Unter Funktionen gibt es auch noch einige Punkte, eventuell ist da Werkseinstellungen möglich?


----------



## stefu87 (28 Dezember 2014)

Hab ich versucht aber geht auch nicht.

Heisst das ich das Panel entsorgen kann??


----------



## ChristophD (28 Dezember 2014)

Hi,

das Panel selber funktioniert ja und läßt sich bedienen oder?
Ebenso kann es unter erreichbare Teilnehmer gefunden werden .

Hast du dasn mal die verschiedenen Transfer einstellung am Panel (ETHERNET und PN) probiert ob sich da ein unterschiedliches Verhalten zeigt?


----------



## stefu87 (28 Dezember 2014)

Ja kann es bedienen und Einstellungen können geändert werden.

Habe nur diese Varianten zum ändern bei den Einstellungen fürs Transfer:


----------



## ChristophD (28 Dezember 2014)

kannst du die gateway Adresse mal löschen , also auf 0.0.0.0 setzen?


----------



## stefu87 (28 Dezember 2014)

Hab ich gemacht und konnte einmal ein Projekt laden jetzt geht es wieder nicht mehr.


----------



## ChristophD (28 Dezember 2014)

und wie steht jetzt die IP im Panel?
Und kommen wieder die gleichen Fehler oder andere?


----------



## stefu87 (28 Dezember 2014)

IP: 192.168.0.30
Sub: 255.255.255.0
Gate: 0.0.0.0

Wenn ich auf Transfer klicke, kommt das Fenster wo mir Profinet als Grün anzeigt und darunter der Prozentbalken.
Wenn ich im TIA dann anwähle das ich das Projekt laden möchte, passiert nichts


----------



## stefu87 (28 Dezember 2014)

Hallo Zusammen

Habs nun hingekriegt, keine Ahnung wie aber jetzt kann ich Projekte drauf laden und werden auch angezeigt auf dem Panel.


Danke euch recht herzlich für die vielen Tipps und Unterstützung.


----------



## Alamo (26 August 2018)

Dieser Thread ist zwar schon etwas älter aber das Problem war bei mir noch aktuell.

Ich habe versucht ein KTP700 Basic nach der Siemens Anleitung auf Werkseinstellung zurückzusetzen.

Beitrags-ID: 109744950
https://support.industry.siemens.co...ür-basic-panels-2nd-generation?dti=0&lc=de-WW

Voraussetzung
==============
    Der USB Stick muss im FAT32 Format vorliegen.
    Der USB Stick muss in der USB Version 2.0 oder kleiner vorliegen.
    Die Bediengeräte-Image-Datei muss mit Version V14 vorliegen.

Vorgehensweise
===============
1. Entpacken Sie die Datei "Basic2nd_Recovery_System.zip" direkt auf dem USB Stick in das Hauptverzeichnis.

■ **Aufgabenstellung**
Gib aus der Forumsdiskussion zum Bedienpanel den Abschnitt wortgetreu wieder, der bei „Unter Funktionen gibt“ beginnt und bei „geht auch nicht.“ endet. Die folgenden Zeilen stammen aus einer anderen Quelle als die Forumsdiskussion.

Daten zu Elementen und Textpositionen
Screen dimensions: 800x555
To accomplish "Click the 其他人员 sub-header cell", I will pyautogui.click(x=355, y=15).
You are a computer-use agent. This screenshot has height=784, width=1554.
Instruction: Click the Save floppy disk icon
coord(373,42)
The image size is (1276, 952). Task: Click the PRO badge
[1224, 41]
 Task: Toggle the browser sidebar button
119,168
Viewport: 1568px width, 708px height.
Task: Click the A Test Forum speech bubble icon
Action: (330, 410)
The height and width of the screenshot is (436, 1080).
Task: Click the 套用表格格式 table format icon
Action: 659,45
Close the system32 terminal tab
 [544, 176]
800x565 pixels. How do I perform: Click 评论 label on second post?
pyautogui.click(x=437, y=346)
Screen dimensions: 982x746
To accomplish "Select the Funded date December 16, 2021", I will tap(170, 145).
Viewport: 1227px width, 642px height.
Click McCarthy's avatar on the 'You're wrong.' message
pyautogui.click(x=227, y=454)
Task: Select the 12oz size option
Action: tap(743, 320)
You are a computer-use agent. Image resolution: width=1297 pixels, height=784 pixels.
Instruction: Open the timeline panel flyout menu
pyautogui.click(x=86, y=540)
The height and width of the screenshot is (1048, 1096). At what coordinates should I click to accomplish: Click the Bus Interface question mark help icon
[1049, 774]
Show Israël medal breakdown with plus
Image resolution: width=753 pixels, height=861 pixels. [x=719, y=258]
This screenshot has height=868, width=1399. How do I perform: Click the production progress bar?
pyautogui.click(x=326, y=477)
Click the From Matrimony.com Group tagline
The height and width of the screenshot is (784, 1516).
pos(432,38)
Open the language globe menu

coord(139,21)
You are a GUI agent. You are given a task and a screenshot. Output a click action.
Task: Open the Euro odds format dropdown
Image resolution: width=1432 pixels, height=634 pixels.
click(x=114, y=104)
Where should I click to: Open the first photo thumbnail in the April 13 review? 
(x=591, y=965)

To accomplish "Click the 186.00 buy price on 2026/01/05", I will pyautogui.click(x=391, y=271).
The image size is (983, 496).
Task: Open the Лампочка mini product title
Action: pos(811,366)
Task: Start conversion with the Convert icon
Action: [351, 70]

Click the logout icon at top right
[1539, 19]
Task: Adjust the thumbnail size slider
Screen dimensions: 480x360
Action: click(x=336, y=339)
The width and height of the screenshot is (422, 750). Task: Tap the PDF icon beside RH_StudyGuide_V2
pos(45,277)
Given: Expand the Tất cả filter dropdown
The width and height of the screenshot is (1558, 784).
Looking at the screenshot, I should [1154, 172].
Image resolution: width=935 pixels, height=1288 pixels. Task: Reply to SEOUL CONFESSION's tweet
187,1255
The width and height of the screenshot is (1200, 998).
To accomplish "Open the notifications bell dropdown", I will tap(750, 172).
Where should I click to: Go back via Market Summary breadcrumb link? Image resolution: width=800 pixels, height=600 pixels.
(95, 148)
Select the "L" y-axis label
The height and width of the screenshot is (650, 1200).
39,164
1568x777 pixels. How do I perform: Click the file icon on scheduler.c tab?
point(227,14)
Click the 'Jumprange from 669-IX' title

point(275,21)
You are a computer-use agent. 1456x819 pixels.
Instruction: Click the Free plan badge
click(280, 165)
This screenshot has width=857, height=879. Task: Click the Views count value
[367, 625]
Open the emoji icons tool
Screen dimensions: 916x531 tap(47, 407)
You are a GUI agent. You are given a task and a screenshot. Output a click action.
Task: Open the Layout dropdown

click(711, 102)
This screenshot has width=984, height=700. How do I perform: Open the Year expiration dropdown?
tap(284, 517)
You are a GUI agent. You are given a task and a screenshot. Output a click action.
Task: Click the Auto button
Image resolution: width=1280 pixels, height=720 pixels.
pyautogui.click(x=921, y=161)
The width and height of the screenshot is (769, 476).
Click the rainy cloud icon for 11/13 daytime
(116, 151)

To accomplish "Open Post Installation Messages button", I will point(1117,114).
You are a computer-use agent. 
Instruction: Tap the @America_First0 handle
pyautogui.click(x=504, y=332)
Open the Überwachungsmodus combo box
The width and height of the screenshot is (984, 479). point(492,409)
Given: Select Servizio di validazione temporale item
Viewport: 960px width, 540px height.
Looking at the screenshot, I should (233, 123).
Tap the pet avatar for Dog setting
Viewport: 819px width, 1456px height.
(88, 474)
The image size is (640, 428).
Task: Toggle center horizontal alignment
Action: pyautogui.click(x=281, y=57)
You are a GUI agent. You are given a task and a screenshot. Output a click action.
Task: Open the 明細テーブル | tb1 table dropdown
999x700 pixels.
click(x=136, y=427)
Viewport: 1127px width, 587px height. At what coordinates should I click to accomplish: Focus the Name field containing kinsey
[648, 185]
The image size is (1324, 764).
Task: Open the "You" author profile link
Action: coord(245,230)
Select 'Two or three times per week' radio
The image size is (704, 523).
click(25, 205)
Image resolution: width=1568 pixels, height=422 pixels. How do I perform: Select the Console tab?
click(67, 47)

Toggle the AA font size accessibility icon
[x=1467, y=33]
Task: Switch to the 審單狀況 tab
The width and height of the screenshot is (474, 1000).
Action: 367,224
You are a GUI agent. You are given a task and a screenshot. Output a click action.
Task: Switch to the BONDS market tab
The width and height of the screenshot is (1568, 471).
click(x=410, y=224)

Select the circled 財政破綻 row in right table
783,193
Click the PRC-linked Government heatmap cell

■ **Lösung**
Unter Funktionen gibt es auch noch einige Punkte, eventuell ist da Werkseinstellungen möglich?


----------



## stefu87 (28 Dezember 2014)

Hab ich versucht aber geht auch nicht.